What needs to be done
Please repeat, exactly as written, the line containing "[Advertisement] (106, 161)" and every line after it through the end of the records below.

Stored records
....................

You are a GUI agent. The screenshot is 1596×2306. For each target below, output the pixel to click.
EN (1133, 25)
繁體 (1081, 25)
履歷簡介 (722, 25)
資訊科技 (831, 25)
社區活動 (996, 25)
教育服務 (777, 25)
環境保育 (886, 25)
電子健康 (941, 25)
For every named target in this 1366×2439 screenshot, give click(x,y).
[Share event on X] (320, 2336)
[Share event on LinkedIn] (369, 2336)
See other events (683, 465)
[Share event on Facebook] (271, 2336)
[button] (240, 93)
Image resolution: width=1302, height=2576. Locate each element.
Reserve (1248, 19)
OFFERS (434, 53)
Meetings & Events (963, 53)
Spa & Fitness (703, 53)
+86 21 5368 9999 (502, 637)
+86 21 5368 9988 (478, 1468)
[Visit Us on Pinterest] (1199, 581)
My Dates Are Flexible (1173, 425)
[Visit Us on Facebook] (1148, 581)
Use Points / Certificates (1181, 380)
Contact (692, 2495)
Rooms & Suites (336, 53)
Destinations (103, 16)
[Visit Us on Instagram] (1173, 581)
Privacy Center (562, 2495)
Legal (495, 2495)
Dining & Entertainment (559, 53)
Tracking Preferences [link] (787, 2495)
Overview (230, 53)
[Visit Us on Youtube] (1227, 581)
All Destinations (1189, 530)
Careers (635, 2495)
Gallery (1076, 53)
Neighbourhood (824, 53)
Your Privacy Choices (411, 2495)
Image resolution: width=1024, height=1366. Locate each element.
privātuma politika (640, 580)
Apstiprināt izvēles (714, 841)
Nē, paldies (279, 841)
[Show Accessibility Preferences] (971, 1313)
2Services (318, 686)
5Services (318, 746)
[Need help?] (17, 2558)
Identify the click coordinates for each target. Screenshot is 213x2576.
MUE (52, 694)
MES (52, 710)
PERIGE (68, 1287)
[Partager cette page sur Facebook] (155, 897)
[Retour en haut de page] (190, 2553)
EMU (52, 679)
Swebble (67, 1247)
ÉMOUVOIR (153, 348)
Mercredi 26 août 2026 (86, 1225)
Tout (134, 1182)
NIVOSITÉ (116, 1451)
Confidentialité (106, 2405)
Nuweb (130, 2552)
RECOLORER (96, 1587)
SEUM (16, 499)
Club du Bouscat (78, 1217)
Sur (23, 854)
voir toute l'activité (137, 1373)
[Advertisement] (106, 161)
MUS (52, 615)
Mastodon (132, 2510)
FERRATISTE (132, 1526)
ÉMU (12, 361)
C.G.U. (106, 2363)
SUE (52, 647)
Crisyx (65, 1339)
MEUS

....................

Output
[Advertisement] (106, 161)
MUS (52, 615)
Mastodon (132, 2510)
FERRATISTE (132, 1526)
ÉMU (12, 361)
C.G.U. (106, 2363)
SUE (52, 647)
Crisyx (65, 1339)
MEUS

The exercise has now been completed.